Richiesta data A:
Elenca le figure a cui, secondo l'intervista a Shevchuk, non si può lasciare l'ecumenismo soltanto in mano.
Richiesta data B:
In base all'intervista a Shevchuk, per quanto tempo rimarrà in piazza Madonna dei Monti?
Richiesta data C:
Stabilisci se ciascuna affermazione concorda con l'intervista a Shevchuk: (i) Shevchuk è arrivato nella Casa Santa Marta; (ii) la carestia ricordata avvenne nel 1945; (iii) Shevchuk ha 43 anni.
╭─ Testo di lettura
«Ecumenismo dal basso, il Vaticano II si comincia ad attuare ora»
Intervista con l'arcivescovo maggiore della Chiesa greco-cattolica ucraina, Svjatoslav Shevchuk: «L'effetto Francesco si vede anche nel nostro Paese»
«Non possiamo lasciare l'ecumenismo soltanto in mano ai diplomatici, ai politici o ai teologi: dobbiamo predicarlo nelle parrocchie. Lo dice a Vatican Insider sua beatitudine Svjatoslav Shevchuk, 43 anni, arcivescovo maggiore della Chiesa greco cattolica ucraina. Shevchuk è appena arrivato in Vaticano, nella Casa Santa Marta. Da lì si trasferirà in piazza Madonna dei Monti, dove rimarrà per un mese, in vista della preghiera e della celebrazione per ricordare l'ottantesimo anniversario della carestia (Holodomor), che nel 1932-1933 fece morire di fame milioni di persone in Ucraina.
Qual è l'impatto del nuovo pontificato nel suo Paese?
╰─
╭─ Informazioni fornite
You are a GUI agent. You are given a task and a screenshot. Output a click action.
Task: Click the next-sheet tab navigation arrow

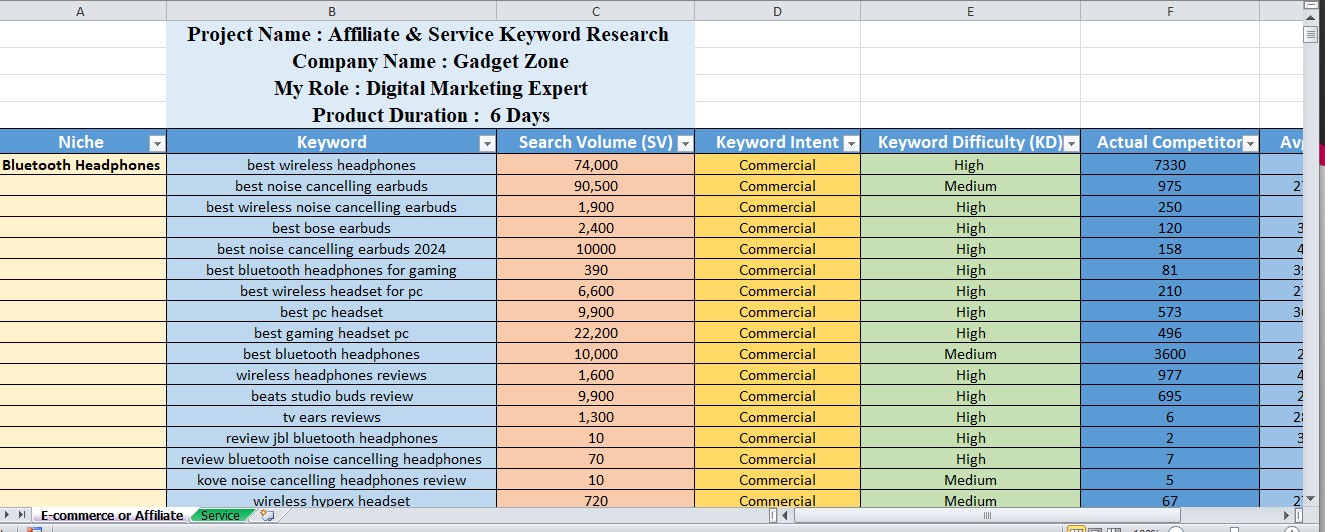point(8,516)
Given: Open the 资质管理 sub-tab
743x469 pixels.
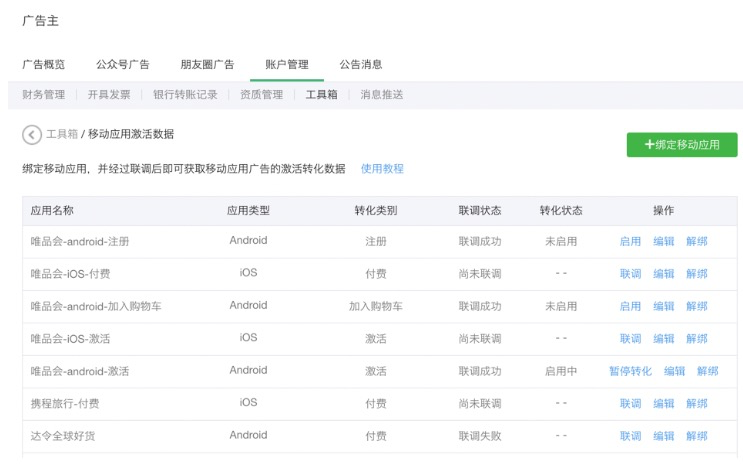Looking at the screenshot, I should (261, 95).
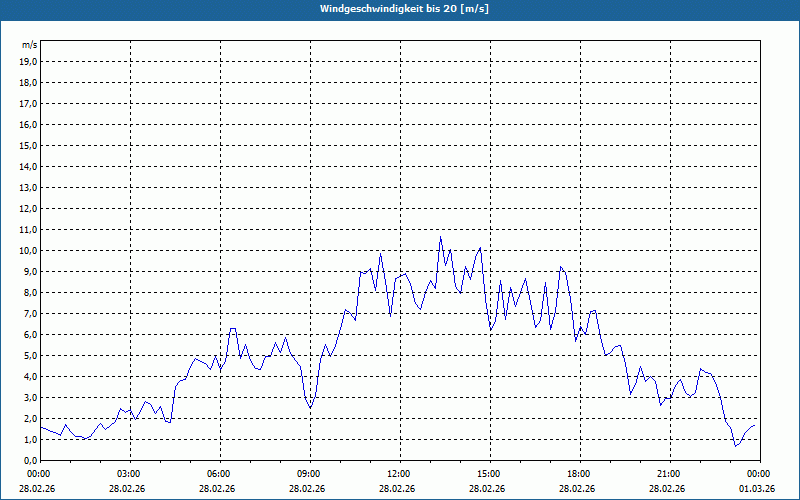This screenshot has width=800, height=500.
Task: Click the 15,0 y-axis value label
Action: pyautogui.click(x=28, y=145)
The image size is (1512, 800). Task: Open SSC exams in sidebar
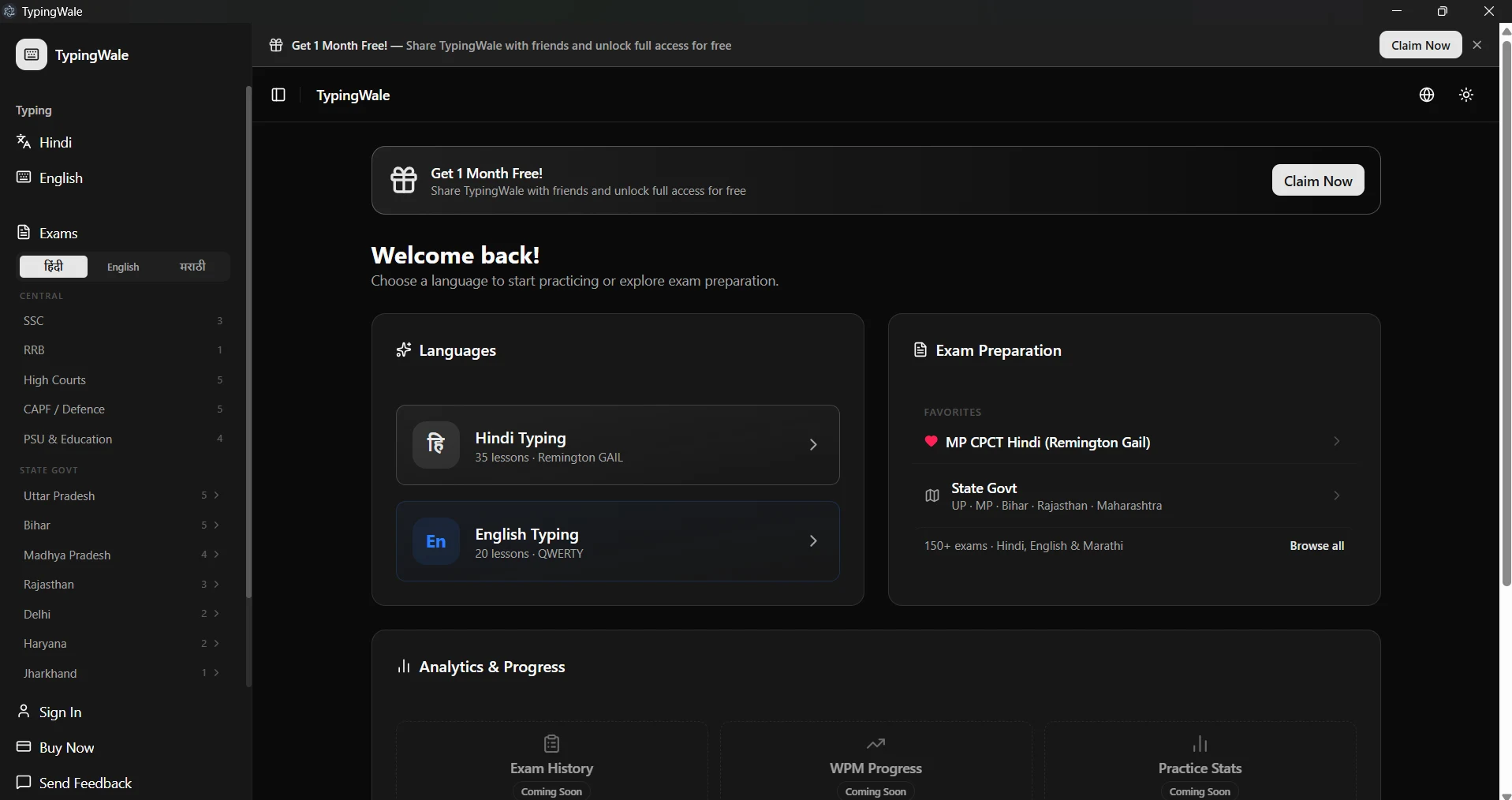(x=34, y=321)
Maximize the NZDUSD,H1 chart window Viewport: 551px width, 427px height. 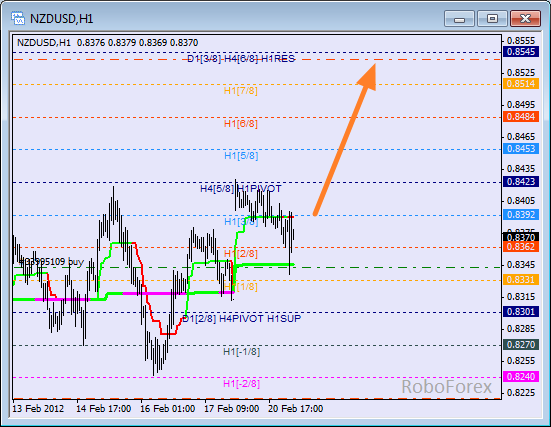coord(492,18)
╰─
╭─ Informazioni fornite
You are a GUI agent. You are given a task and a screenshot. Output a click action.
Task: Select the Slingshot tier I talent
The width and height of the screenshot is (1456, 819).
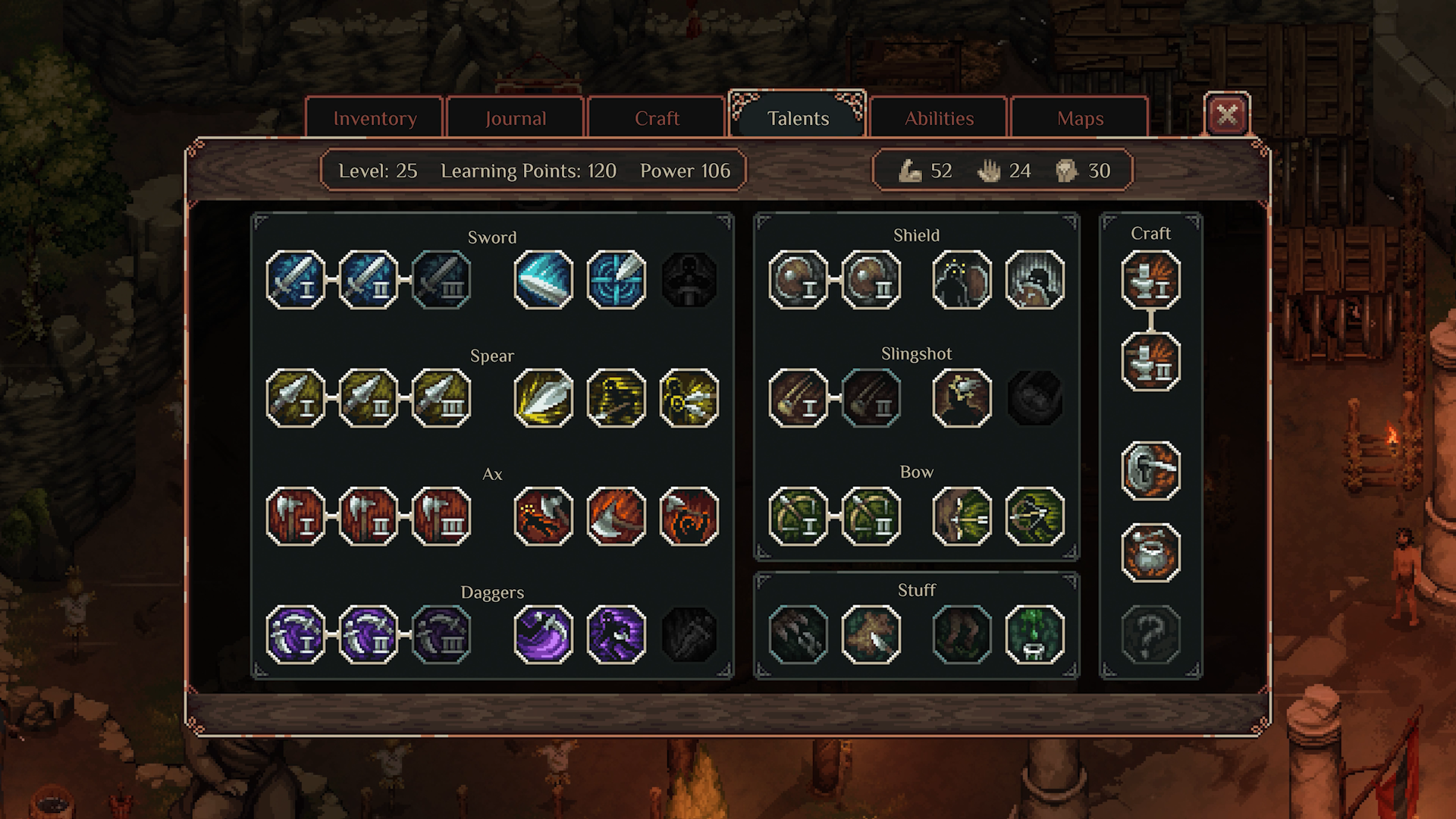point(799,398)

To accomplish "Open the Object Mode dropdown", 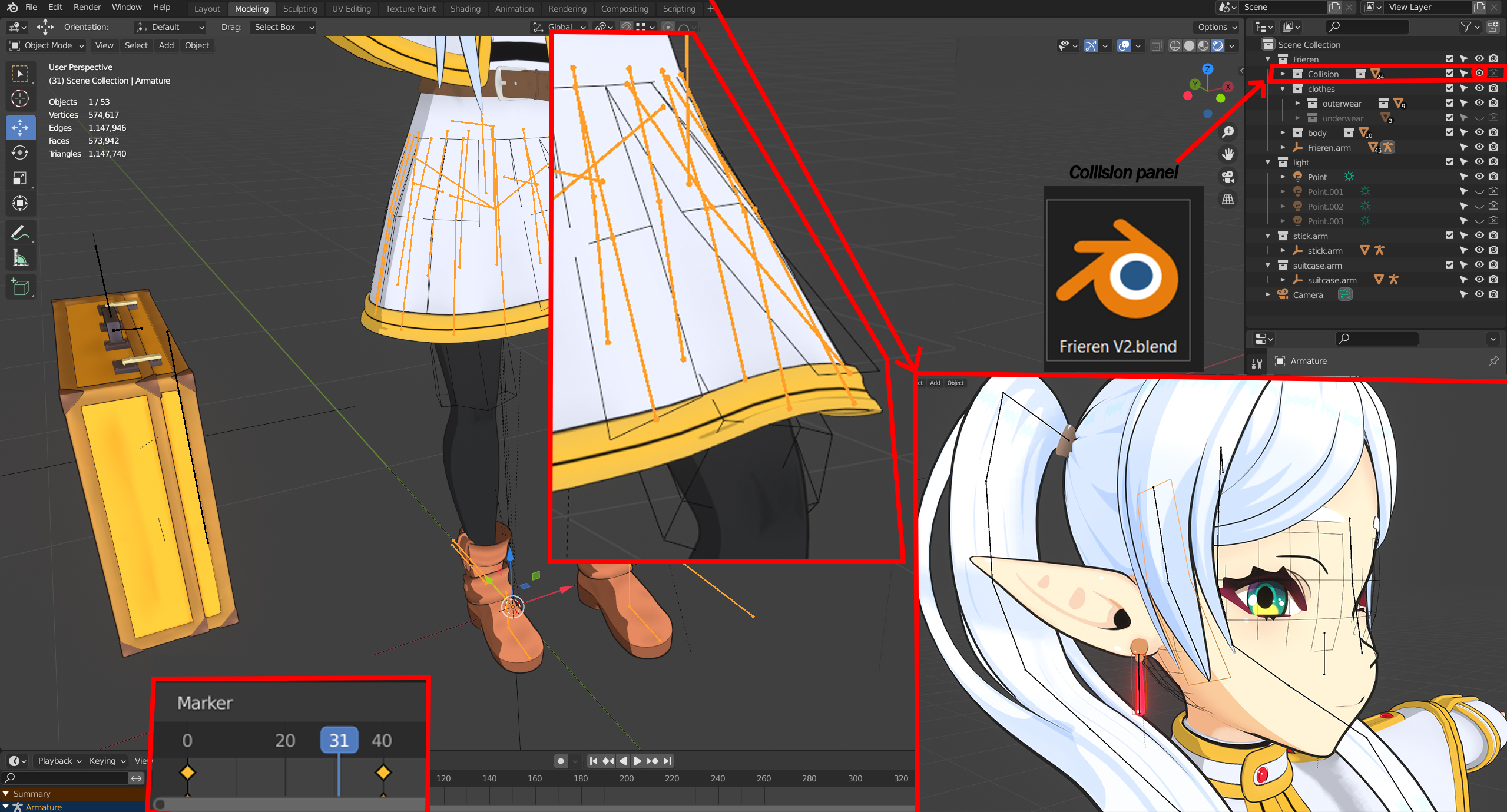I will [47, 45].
╰─
Risposta completa A:
Diplomatici, politici, teologi

Risposta completa B:
Per un mese.

Risposta completa C:
(i) Sì: «Shevchuk è appena arrivato in Vaticano, nella Casa Santa Marta».
(ii) No: «nel 1932-1933 fece morire di fame milioni di persone in Ucraina».
(iii) Sì: «Svjatoslav Shevchuk, 43 anni».